Does Your Child Struggle With Boundaries?
Hey conscious parents!
Does your child struggle with boundaries?
One of the greatest gifts we can give our children is teaching them to respect, develop, and set boundaries at an early age.
Before we can discuss how to teach our children about boundaries we need to understand that the foundation for boundaries is a secure attachment.
When our child knows that their needs will be met consistently and in a timely manner they are more likely to understand boundaries.
That’s not to say they will happily agree with our boundaries. They will protest, as would we, if we had a limit placed around something we wanted but despite the boundary our child understands that...
They are loved no matter what.
Without the security of a nurturing relationship a child learns to create unhealthy boundaries by avoiding their needs or trying to get their needs met in ways that we as parents find frustrating!
Our child doesn’t need perfection. We will have days where we are not able to meet every need, so let yourself off the hook of needing to be perfect.
Consistent and timely is key.
Let’s look at a couple examples on fostering secure attachment.
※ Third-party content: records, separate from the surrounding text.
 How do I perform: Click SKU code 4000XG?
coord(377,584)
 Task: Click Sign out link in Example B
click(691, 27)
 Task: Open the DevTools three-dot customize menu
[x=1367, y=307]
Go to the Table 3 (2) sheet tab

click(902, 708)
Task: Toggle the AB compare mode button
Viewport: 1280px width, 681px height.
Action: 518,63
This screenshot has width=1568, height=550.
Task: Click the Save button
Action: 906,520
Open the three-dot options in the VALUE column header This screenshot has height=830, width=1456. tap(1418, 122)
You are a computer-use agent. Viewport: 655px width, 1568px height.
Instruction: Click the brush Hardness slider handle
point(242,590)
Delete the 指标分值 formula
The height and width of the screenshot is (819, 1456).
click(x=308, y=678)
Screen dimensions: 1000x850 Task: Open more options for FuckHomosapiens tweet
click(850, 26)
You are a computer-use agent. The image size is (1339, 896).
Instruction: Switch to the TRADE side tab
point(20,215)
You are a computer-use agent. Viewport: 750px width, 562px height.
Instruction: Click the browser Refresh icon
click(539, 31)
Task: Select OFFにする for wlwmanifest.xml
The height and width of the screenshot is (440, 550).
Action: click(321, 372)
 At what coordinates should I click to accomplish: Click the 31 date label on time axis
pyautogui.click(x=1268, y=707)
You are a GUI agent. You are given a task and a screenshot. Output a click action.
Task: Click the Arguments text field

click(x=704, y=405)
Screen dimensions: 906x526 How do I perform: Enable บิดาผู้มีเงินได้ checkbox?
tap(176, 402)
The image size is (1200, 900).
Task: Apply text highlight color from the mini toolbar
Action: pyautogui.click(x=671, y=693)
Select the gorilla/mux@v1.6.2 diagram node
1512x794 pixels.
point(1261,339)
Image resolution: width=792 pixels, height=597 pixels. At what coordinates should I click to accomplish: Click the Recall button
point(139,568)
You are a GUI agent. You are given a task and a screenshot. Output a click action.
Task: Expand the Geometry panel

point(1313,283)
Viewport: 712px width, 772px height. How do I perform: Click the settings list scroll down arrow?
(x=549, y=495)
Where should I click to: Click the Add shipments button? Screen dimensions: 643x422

⛔ Dad frustrated with lack of sleep locks his child in the bedroom.
✅ Dad frustrated with lack of sleep and recognizing child’s need, reassures child’s fear and safety at night waking, adds additional bonding time prior to sleep, and maintains boundary on child staying in his room.
⛔ As a trauma survivor, mom sets a boundary around her child climbing on her. She yells and demands her daughter not climb on her.
✅ As a trauma survivor, mom sets a boundary around her child climbing on her, recognizes her child’s need, gets support to work through her trauma, and suggests they hold hands instead.